Der "Bergdoktor" empfiehlt: "Man kann sich am Anfang auch mal nur fünf Minuten gönnen"

Damit das Meditieren gelingt, sei es zunächst wichtig, sich keinen Druck zu machen, so Sigl. "Man kann sich am Anfang auch mal nur fünf Minuten gönnen, in denen man versucht, sich innerlich zu distanzieren von allem, was so passiert auf der Welt", erklärte der Schauspieler. "Aus fünf könnten dann zehn Minuten werden und irgendwann vielleicht mal eine Stunde." Hinsichtlich der Corona-Lage und den gesellschaftlichen Spannungen tue es gut, sich einfach mal zu entspannen.
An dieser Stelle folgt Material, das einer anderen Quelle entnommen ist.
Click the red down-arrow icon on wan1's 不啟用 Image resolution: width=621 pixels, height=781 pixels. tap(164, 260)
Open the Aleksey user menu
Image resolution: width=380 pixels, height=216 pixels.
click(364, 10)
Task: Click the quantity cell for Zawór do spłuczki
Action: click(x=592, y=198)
Am Donnerstag, 20. Januar, startet das ZDF mit der Auftaktfolge "Scheinwelten" (20.15 Uhr) bereits in die 15. Staffel - und falls die Quoten so gut sein sollten wie in den vergangenen Jahren, so wird der "Bergdoktor" Martin Gruber wohl noch für lange Zeit weiter praktizieren.